The main current explanation suggests that that there is a sex-biased inequity related to inferior status of the girl child in developing countries (Chen et al, 1981). Indeed, this explanation is often alluded to by authors studying childhood cancer incidence (Yaris et al, 2004; Agboola et al, 2009) with still little empirical evidence available. Our finding that those countries with poorer markers of female education are more likely to have missing girls would appear to support this hypothesis. It may be that when resources are limited, culture and economics favour boys.

Further research is required to explore our hypotheses, particularly whether culture and economics favour boys, and at which point in the ‘chain’ of cancer registration girls are being missed. While there remains a debate over whether child cancer care in general is a useful healthcare priority (Markman, 2005), other research is tied to a general sex equity agenda, for example, by finding ways of encouraging families to seek care for their girls and improving healthcare service design to increase accessibility to all.
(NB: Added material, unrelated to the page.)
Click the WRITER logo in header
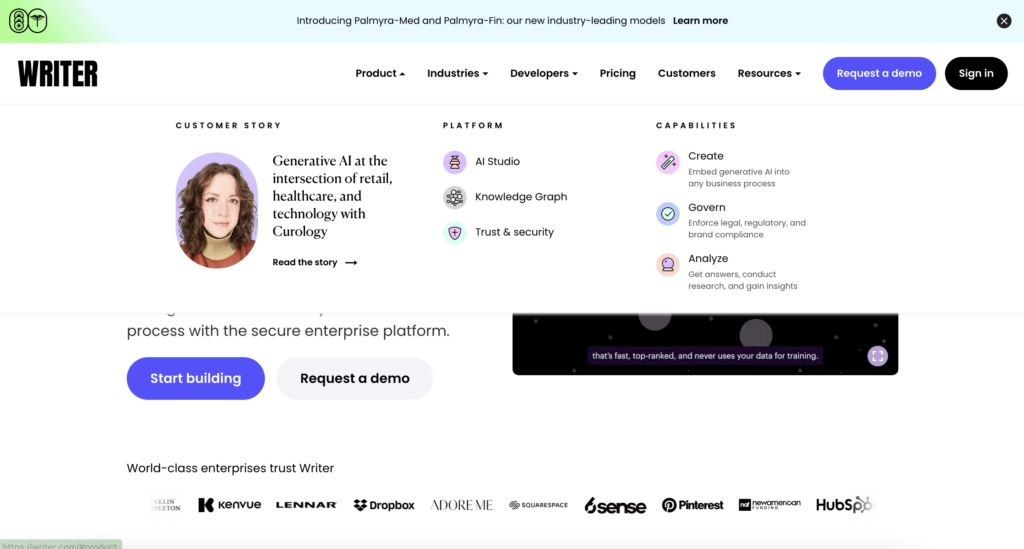(58, 73)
Most children live in LIC and MIC; however, the majority of cancer registries are based in high-income countries. Recent initiatives have focussed on twinning of experienced paediatric oncology units to cross this divide (Masera et al, 1993; Masera et al, 1998; Cole, 2004), both in clinical management of children and in supporting data collection and cancer registry formation and continuation. These data are needed to add further evidence to our findings and to explore further the reasons behind them.

Conclusion

Our findings suggest that the previously described cancer registration sex disparity remains, particularly in countries with poor health system indicators and low female education rates. We suggest that girls with cancer continue to go undiagnosed and that incidence data – particularly in LIC and MIC – should continue to be interpreted with caution.